Extract to read>
— start —
Skip to main content

Project with lists of LFNs and utilities needed to download filteres ntuples

Project description

[TOC]

$R_X$ data

This repository contains:

  • Versioned lists of LFNs
  • Utilities to download them and link them into a tree structure

for all the $R_X$ like analyses. For instructions on how to:

  • Produce new ntuples with friend trees
  • Downloading filtered ntuples from the grid
  • Merging data ntuples
  • Copying ntuples from cluster to laptop
  • Outdated instructions that hasn't been removed yet

Check this.

Below are the instructions on how to access data from EOS.
— end —
What to do>
**A.** Return the passage of the project description from "for all the" up to and including "data from EOS.".
**B.** Answer these questions using the project description:
(i) What two things does the repository contain?
(ii) For which analyses is the repository intended?
(iii) The closing instructions cover access to data from where?
The records that follow the text come from a separate source.

Data section>
— start —
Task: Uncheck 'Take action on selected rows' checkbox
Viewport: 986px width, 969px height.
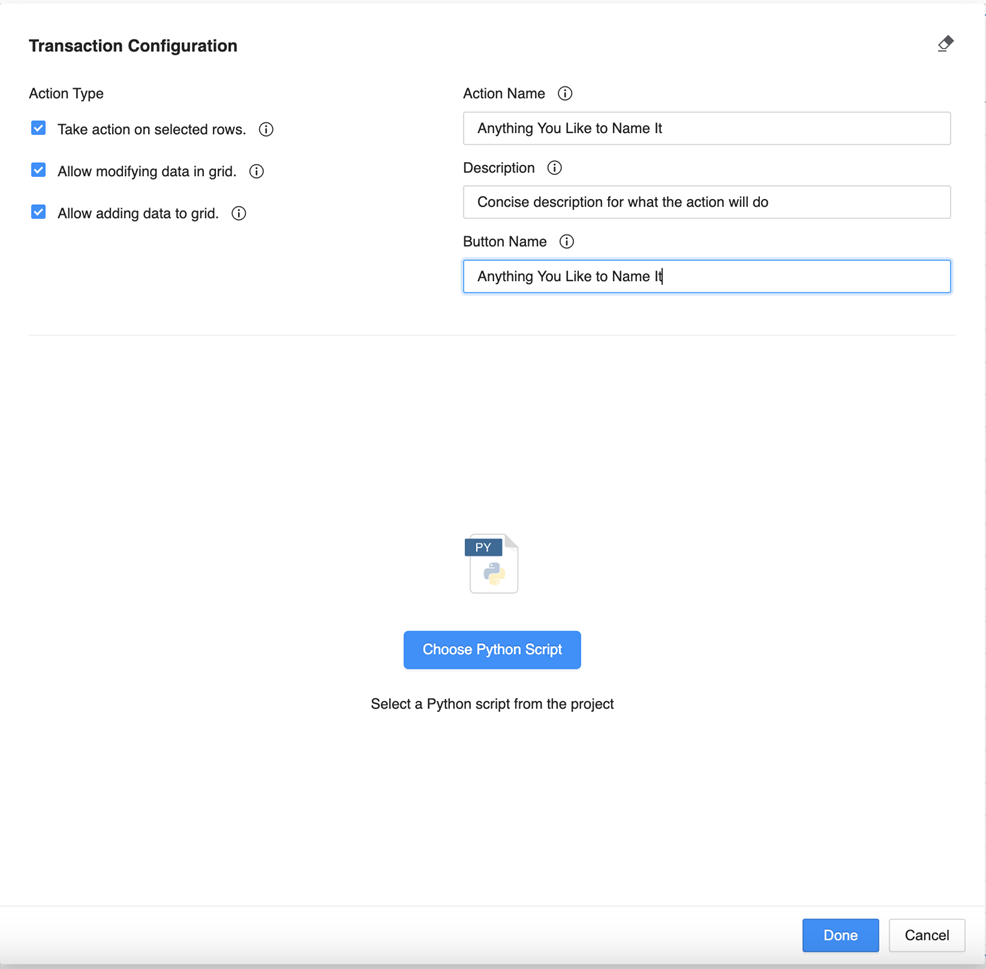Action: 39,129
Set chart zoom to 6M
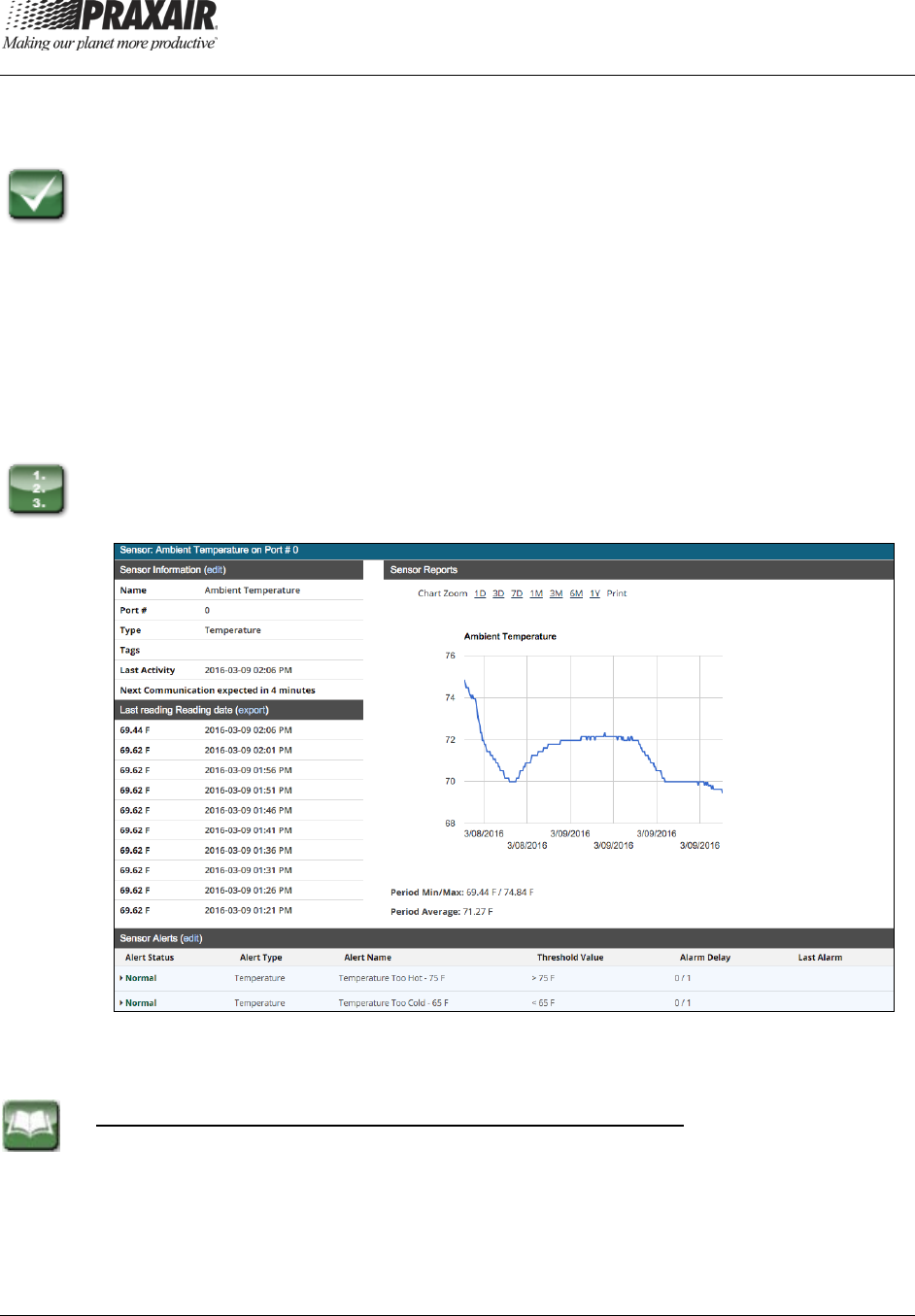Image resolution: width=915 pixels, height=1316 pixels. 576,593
— end —
Results for the exercise>
**A.**
for all the $R_X$ like analyses. For instructions on how to:

  • Produce new ntuples with friend trees
  • Downloading filtered ntuples from the grid
  • Merging data ntuples
  • Copying ntuples from cluster to laptop
  • Outdated instructions that hasn't been removed yet

Check this.

Below are the instructions on how to access data from EOS.

**B.**
(i) Versioned lists of LFNs, and utilities to download them and link them into a tree structure.
(ii) All the $R_X$ like analyses.
(iii) EOS.